You could treat it like an insertion sort.
Pseudocode:
let arr be one array with enough space for every item in a
let b be another array with, again, enough space for all elements in a
For each item in a:
perform insertion sort on item into arr
After performing the insertion, if there exists a number to the left, append that to b.
Otherwise, append -1 to b
return b
The main thing you have to worry about is making sure that you don't make the mistake of reallocating arrays (because it would reallocate n times, which would be extremely costly). This will be an implementation detail of whatever language you use (std::vector's reserve for C++ ... arr.reserve(n) for D ... ArrayList's ensureCapacity in Java...)
A potential downfall with this approach compared to using a binary tree is that it's O(n^2) time. However, the constant factors using this method vs binary tree would make this faster for smaller sizes. If your n is smaller than 1000, this would be an appropriate solution. However, O(n log n) grows much slower than O(n^2), so if you expect a's size to be significantly higher and if there's a time limit that you are likely to breach, you might consider a more complicated O(n log n) algorithm.
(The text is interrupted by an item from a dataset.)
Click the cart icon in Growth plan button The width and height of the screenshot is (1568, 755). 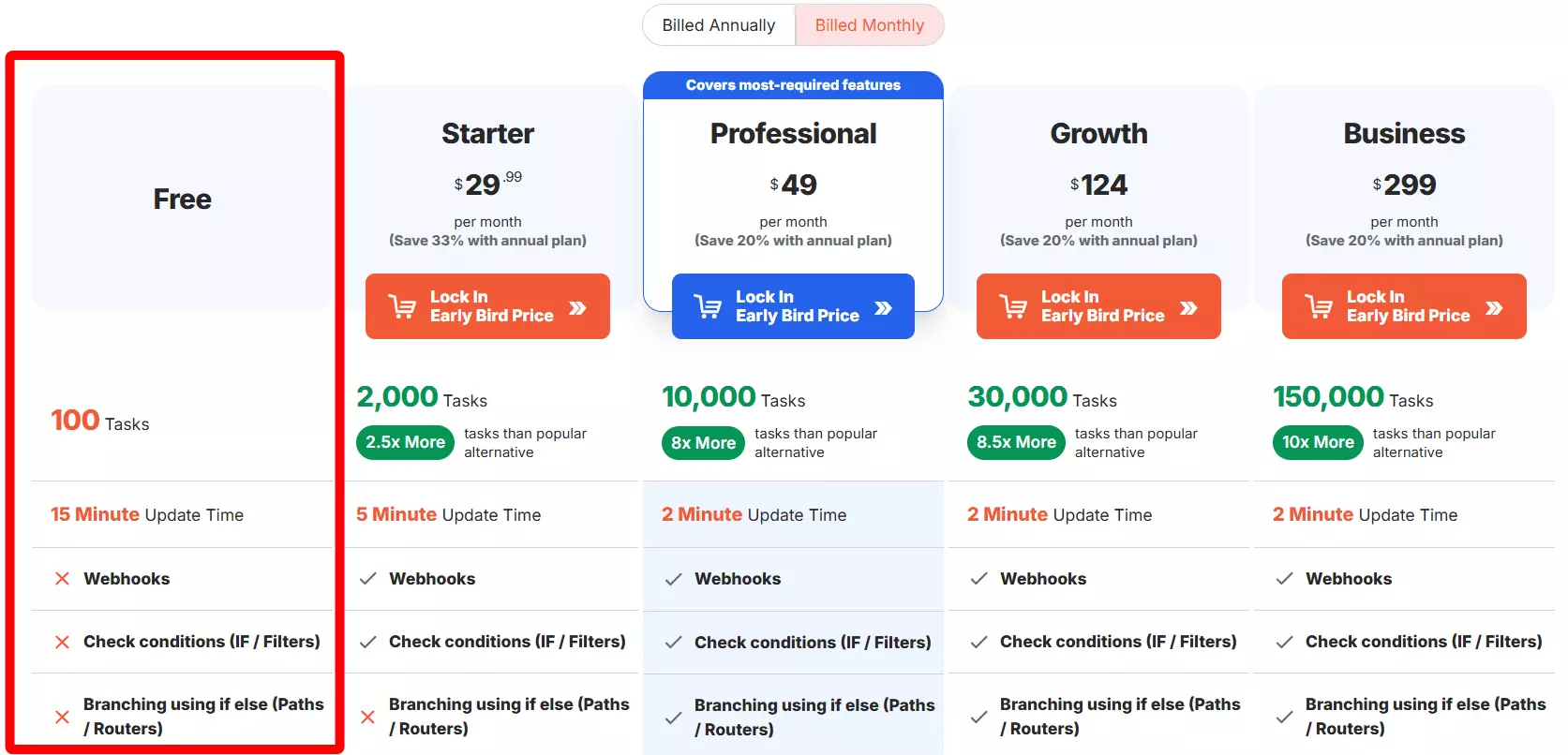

There are ways to slightly improve the performance (such as using a binary insertion sort: using binary search to find the position to insert into), but generally they won't improve performance enough to matter in most cases since it's still O(n^2) time to shift elements to fit.

Consider this:
a = 2 1 7 5 7 9
b = -1 -1 2 2 5 7
c 0 1 2 3 4 5 6 7 8 9
0 - - - - - - - - - -
Where the index of C is value of a[i] such that 0,3,4,6,8 would have null values.
and the 1st dimension of C contains the highest to date closest value to a[i]
So in step by a[3] we have the following
c 0 1 2 3 4 5 6 7 8 9
0 - -1 -1 - - 2 - 2 - -
and by step a[5] we have the following
c 0 1 2 3 4 5 6 7 8 9
0 - -1 -1 - - 2 - 5 - 7
This way when we get to the 2nd 7 at a[4] we know that 2 is the largest value to date and all we need to do is loop back through a[i-1] until we encounter a 7 again comparing the a[i] value to that in c[7] if bigger, replace c[7]. Once a[i-1] = the 7 we put c[7] into b[i] and move on to next a[i].
The main downfalls to this approach that I can see are:
footprint size depending on how big the c[] needs to be dimensioned..
the fact that you have to revisit elements of a[] that you've already touched. If the distribution of data is such that there are significant spaces between the two 7's then keeping track of the highest value as you go would presumably be faster. Alternatively it might be better to gather statistics on the a[i] up front to know what distributions exist and then use a hybrid method maintaining the max until such time that no more instances of that number are in the statistics.